NEIL RANDON discusses how BriSCA F1 can learn lessons from the past to encourage more fans to stock car meetings
The show. What does this actually mean?
Taken from the Oxford Dictionary, a show means “a spectacle or display, typically an impressive one”.
It is a small word that has a big impact when done well.
BriSCA F1 stock car racing, on its own, was sufficient to draw the crowds back in the sport’s heyday during the 1960s and 1970s – when spectators turned up in their droves.
Added to which, at Hyde Road’s Belle Vue stadium, the shale oval – the sporting arena that housed both speedway and stock car racing – was just part of an entertainment complex, with a funfair, a zoo and evening dance nights. It was entertainment that the local hard-working community looked forward to most weekends.

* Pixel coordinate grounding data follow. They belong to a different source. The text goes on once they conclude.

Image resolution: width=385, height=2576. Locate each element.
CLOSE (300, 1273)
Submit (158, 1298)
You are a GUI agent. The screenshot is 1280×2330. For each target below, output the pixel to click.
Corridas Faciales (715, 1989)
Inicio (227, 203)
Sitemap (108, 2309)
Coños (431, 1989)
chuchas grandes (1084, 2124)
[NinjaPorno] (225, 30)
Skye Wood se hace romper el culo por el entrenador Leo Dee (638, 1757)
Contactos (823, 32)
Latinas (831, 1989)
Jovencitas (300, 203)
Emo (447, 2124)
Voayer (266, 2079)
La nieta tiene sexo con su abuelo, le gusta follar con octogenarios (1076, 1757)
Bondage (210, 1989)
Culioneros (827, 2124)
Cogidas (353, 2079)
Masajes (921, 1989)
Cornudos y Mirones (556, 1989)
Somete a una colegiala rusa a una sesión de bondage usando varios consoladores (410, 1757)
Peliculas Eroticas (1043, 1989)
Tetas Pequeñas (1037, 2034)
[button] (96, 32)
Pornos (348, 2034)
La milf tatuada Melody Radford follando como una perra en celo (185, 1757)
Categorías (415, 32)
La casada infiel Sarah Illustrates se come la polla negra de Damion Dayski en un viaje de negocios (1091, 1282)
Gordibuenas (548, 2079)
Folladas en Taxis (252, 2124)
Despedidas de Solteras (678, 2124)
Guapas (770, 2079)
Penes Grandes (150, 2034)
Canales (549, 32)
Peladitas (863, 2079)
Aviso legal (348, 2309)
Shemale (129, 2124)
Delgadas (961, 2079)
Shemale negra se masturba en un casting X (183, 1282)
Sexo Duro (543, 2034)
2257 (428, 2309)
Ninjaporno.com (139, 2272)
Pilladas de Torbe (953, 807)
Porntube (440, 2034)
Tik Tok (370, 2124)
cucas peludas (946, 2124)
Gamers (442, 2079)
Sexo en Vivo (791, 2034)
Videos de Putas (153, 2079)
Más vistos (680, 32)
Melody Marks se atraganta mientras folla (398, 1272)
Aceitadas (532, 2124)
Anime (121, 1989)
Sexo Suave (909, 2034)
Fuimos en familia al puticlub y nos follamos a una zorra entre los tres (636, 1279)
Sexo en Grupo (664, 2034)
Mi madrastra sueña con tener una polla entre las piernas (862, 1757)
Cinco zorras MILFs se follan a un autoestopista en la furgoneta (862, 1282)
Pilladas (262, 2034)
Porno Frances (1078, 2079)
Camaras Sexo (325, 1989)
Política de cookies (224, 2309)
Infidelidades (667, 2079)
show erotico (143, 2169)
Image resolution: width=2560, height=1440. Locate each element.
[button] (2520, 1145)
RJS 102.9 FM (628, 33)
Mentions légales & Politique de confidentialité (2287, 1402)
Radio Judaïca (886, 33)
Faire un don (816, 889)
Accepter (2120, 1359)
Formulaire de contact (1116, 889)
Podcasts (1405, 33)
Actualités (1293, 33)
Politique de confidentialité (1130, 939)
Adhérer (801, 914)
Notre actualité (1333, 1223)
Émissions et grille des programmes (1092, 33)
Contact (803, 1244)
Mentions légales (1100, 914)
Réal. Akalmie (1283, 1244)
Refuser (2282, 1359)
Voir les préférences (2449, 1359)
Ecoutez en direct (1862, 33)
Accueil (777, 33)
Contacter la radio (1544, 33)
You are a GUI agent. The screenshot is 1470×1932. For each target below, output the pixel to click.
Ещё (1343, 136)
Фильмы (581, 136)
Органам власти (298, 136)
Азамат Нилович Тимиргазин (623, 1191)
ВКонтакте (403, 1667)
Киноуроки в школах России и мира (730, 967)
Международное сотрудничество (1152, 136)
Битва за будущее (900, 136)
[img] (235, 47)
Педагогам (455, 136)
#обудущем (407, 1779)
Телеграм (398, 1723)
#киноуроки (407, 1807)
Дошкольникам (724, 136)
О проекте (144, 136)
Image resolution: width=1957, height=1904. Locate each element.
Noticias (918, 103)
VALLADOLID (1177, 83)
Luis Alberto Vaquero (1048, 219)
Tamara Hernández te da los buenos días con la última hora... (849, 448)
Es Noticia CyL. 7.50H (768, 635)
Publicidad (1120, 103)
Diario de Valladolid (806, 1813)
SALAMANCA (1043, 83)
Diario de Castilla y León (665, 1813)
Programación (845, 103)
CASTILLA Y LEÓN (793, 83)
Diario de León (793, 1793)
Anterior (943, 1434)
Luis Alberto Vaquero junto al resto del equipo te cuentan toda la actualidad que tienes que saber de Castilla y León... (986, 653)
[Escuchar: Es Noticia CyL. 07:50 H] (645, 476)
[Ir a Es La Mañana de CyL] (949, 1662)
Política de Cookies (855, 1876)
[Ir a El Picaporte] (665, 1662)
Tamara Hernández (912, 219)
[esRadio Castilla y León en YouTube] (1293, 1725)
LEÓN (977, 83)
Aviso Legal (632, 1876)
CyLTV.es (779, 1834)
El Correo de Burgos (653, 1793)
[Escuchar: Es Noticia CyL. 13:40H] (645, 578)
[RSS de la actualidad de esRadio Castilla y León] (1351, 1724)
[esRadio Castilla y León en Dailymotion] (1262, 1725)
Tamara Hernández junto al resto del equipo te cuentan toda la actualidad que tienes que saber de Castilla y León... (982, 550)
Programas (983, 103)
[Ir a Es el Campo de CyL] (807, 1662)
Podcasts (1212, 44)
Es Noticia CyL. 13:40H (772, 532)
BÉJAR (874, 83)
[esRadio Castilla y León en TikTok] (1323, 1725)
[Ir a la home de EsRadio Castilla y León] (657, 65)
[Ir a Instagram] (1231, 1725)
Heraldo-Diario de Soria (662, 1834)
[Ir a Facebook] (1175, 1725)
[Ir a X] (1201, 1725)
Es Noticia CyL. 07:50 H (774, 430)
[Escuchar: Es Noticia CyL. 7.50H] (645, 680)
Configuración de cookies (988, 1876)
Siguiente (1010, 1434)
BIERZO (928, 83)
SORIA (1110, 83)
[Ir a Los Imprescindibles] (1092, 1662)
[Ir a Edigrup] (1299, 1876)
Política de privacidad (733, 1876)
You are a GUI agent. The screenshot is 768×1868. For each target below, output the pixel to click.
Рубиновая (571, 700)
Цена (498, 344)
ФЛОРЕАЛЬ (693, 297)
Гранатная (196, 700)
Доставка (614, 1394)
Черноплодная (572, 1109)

Nowadays, apart from Bradford and Sheffield, the majority of stock car tracks are miles away from local communities and so to encourage more families to stock car meetings is the biggest test for a promoter in the 21st century. Somehow a promoter needs to find the ingredients that will encourage them through the turnstiles.
As mentioned in Part One, publicity is at the forefront of any sport’s success if crowds are integral to an organiser/promoter’s hopes to make money. It is the No.1 priority to gather awareness. If no one knows the sport even exists and the local community aren’t aware the sport is actually on their doorstep, they won’t turn up outside the stadium.
But even when there is publicity, a good story has to be attached to it to become a big draw – the hook. That is the tricky piece of the jigsaw, but if you understand the type of stories appeal to the general public, it is possible to grab their attention long enough for them to pay hard-earned money at a stock car track.
That is why Gears and Tears was such a huge opportunity missed. Tragic, really. It was the golden ticket. Promoters had a story gifted to them, but they didn’t understand how to capitalise from it. And what made it even worse was that it came for free!
This is where the show comes in. Once you’ve drawn a crowd, you then have to find a way to keep them there and coax them to come back.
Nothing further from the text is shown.